The message was based on Romans 8: 32-35, 37-39
If God is for us, who is against us? He who did not withhold his own Son, but gave him up for all of us, will he not with him also give us everything else? Who will bring any charge against God’s elect? It is God who justifies. Who is to condemn? It is Christ Jesus, who died, yes, who was raised, who is at the right hand of God, who indeed intercedes for us. Who will separate us from the love of Christ? Will hardship, or distress, or persecution, or famine, or nakedness, or peril, or sword?….
No, in all these things we are more than conquerors through him who loved us. For I am convinced that neither death, nor life, nor angels, nor rulers, nor things present, nor things to come, nor powers, nor height, nor depth, nor anything else in all creation, will be able to separate us from the love of God in Christ Jesus our Lord.
Dear sisters and brothers,
Though all nations have committed to end AIDS by 2030, the UNAIDS report warns us our journey ahead to end AIDS is becoming more challenged, and if decisive and bold steps are not taken to overcome entrenched inequalities, we will fail.
Inequality and injustice are two faces of the same coin. If we are to remove inequality, we have to overcome injustice. Both the pandemics—HIV and COVID-19—clearly impact the most vulnerable communities—the same people who face the greatest injustice.
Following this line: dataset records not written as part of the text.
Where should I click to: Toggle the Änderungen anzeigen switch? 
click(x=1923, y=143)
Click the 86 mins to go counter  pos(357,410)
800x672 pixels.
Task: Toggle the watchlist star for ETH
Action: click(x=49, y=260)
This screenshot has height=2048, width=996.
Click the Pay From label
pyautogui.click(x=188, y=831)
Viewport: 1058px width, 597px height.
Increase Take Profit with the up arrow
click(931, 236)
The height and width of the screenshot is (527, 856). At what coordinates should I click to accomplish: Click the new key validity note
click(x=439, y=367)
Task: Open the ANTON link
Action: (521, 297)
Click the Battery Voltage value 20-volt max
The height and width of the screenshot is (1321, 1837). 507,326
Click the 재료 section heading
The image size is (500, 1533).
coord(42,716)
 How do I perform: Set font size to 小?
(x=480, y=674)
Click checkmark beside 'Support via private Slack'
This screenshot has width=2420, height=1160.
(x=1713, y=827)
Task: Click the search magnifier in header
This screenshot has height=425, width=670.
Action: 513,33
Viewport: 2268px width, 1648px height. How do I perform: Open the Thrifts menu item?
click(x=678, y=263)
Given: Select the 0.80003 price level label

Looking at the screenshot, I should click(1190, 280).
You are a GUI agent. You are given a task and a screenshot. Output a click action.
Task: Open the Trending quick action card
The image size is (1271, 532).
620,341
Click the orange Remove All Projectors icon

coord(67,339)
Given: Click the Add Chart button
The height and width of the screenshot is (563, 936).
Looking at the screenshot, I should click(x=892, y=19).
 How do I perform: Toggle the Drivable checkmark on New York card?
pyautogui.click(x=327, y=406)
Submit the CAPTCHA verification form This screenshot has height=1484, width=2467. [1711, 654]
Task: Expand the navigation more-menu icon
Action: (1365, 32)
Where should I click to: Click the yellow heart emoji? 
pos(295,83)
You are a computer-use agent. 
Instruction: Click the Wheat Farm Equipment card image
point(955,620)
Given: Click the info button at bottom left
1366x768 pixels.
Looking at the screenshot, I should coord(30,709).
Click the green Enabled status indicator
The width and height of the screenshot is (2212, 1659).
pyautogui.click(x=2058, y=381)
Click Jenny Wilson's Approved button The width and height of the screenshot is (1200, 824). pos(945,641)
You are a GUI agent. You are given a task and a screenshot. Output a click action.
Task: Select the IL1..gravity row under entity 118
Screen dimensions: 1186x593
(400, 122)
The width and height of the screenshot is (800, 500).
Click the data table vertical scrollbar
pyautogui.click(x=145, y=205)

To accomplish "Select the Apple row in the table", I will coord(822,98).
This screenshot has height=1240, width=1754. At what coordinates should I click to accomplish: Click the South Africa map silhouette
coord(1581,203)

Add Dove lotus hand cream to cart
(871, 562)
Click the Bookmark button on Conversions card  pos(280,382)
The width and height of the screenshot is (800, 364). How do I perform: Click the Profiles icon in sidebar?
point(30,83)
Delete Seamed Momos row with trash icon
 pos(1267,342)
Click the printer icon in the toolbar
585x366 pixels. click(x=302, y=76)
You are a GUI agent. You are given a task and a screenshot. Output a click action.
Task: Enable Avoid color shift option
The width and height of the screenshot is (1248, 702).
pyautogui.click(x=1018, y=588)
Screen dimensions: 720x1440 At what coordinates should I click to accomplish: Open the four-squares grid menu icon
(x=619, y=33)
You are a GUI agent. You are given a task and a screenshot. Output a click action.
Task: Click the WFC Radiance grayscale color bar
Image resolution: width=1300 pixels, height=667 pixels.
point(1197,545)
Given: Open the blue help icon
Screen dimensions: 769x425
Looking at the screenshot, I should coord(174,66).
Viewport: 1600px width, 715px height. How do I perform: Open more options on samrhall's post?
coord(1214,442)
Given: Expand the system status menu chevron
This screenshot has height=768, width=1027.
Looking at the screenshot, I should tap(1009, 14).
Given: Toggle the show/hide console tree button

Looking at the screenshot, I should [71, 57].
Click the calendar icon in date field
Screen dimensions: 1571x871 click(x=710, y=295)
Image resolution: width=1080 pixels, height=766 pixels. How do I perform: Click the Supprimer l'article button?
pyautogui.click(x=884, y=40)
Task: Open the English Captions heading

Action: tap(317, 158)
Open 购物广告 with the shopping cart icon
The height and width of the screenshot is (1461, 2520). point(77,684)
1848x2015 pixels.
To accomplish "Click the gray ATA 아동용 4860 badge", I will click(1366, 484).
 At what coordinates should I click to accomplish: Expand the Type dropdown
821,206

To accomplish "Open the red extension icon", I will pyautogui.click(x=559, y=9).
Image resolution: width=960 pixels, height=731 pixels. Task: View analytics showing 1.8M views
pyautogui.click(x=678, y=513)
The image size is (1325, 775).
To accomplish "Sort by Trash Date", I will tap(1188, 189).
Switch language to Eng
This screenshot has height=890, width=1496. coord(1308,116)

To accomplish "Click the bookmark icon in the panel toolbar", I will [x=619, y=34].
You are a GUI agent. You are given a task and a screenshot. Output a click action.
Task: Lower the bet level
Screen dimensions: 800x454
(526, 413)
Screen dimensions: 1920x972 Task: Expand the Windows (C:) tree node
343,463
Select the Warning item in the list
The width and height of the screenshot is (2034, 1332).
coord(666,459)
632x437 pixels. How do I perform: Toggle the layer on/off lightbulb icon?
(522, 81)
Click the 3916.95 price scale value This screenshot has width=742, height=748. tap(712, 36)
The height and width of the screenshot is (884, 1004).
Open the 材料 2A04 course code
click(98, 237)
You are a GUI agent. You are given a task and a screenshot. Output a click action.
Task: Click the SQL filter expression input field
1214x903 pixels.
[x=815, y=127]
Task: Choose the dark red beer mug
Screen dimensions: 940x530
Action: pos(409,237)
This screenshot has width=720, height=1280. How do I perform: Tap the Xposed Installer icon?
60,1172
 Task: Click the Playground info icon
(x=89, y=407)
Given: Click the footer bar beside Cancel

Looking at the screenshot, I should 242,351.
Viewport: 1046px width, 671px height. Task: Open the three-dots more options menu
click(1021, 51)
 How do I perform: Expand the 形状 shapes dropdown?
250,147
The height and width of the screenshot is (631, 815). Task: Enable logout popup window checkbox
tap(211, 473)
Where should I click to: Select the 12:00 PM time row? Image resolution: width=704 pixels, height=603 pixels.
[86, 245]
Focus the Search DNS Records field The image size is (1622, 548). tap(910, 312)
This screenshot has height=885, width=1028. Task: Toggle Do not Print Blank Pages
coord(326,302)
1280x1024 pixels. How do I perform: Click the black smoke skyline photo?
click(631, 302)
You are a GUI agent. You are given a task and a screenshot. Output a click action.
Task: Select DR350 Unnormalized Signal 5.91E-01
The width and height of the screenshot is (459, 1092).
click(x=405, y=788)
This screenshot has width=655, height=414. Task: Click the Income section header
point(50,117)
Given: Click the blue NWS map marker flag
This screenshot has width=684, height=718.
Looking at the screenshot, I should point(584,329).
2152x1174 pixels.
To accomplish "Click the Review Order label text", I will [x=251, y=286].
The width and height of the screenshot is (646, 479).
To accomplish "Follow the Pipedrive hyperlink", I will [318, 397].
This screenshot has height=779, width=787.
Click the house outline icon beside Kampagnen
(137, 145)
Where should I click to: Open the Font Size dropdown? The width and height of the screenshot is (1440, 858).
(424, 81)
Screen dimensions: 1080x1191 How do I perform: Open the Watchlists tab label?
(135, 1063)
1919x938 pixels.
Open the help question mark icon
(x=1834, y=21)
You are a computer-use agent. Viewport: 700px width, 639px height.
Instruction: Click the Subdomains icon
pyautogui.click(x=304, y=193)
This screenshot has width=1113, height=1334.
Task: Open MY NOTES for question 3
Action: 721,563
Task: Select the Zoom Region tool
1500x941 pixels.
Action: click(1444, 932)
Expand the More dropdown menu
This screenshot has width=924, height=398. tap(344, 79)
The words of assurance we read from Romans 8 clearly tell us that each child of God is entitled to the love of God. One of the questions that is posed to us is, how does this love translate to in the life of each girl, woman, and member of a marginalised community in the context of the HIV and COVID-19 pandemics? If an adolescent girl experiences the love of God—unhindered by the manipulations of our broken society—will she be so vulnerable to succumb to HIV? We can ask the same question in the context of each vulnerable child of God. Their inability to experience the love of God is because of the injustice that is so widespread. Injustice that perpetuates inequality.
As followers of Jesus, we are called to remove barriers that hinder the flow of the love of God, to each child of God. We are called to strive to overcome injustice and inequality, so that all will experience the embracing love of God. Ephesians 5:2 reminds us to live in love, as Christ loved us and gave himself up for us. We are called to walk in love and in humility and with grace, to see the presence of God in the others and not to judge and justify injustice and inequality. The reading from Romans 8 is a forceful expression of our faith and hope: In Jesus, God has given us everything and, in the future, nothing can separate us from God. May this commitment enable us to leave God in control and work hard to overcome injustice and inequality with our unconditional and inclusive love and compassion for others.
In our Lord’s Prayer, we invoke the reign of God—thy kingdom come! Here and now! We are not asking God to take us to heaven. We are called to strive to bring heaven on earth. With love, to overcome injustice and inequality, to keep on track to end AIDS by 2030.
If each child of God is entitled to the love of God, how does this love translate to the life of each girl, woman, and each member of a marginalised community in the context of the HIV and COVID-19 pandemics?
Can one experience the love of God without justice?
What barriers hinder a girl, woman, and member of a marginalised community to experience the love of God in the context of the HIV and COVID-19 pandemics?
What specific action and advocacy can we take to ensure that love and justice can flow unhindered and overcome inequalities?